Le 5 novembre 2015, vote au Grand Conseil sur les nouvelles options stratégiques pour Hôpital neuchâtelois : abandon des soins intensifs à CDF, gel des investissements à CDF. SeulEs les députéEs POP et PS de CDF sont unanimes à avoir voté NON à ce démantèlement ! Les autres partis révèlent des … grands écarts déchirants ! A noter que Jean-Charles Legrix, alors conseiller communal, s’abstient lors de ce vote.
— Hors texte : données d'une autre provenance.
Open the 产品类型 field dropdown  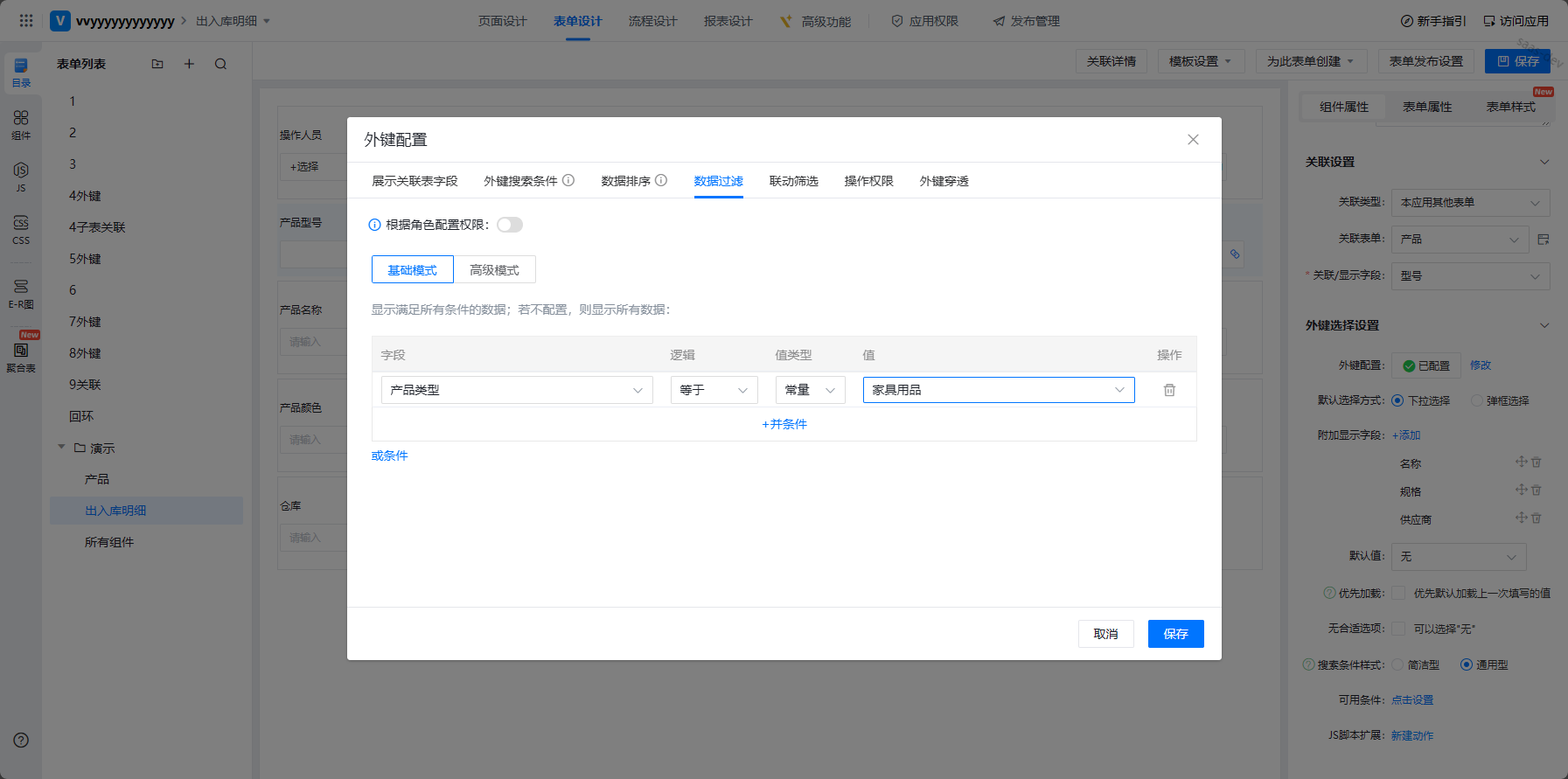517,390
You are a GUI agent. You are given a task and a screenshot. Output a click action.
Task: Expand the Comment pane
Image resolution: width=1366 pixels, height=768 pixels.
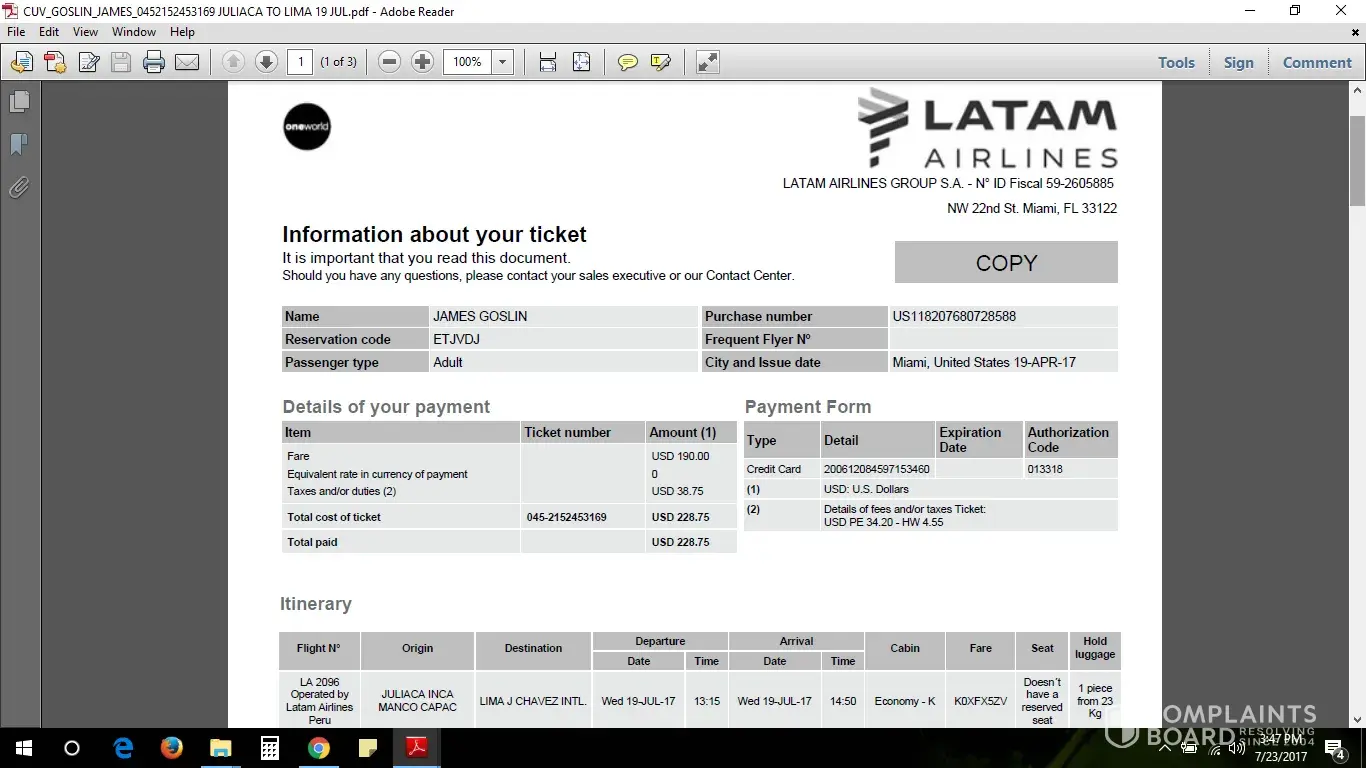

Le 17 décembre 2015 paraît une lettre ouverte envoyée au conseil d’administration d’Hôpital neuchâtelois, aux autorités médicales et politiques, ainsi qu’à la population par d’anciens médecins et un Professeur de l’hôpital de La Chaux-de-Fonds, les docteurs Wacker, Indervildi, Kocher et de Torrenté. Avec leur expérience, ces derniers avaient, notamment, rendu possible que cet hôpital soit un des meilleurs sites de formation de médecins en Suisse. Ils dénoncent les mauvaises conditions de sécurité sur le site.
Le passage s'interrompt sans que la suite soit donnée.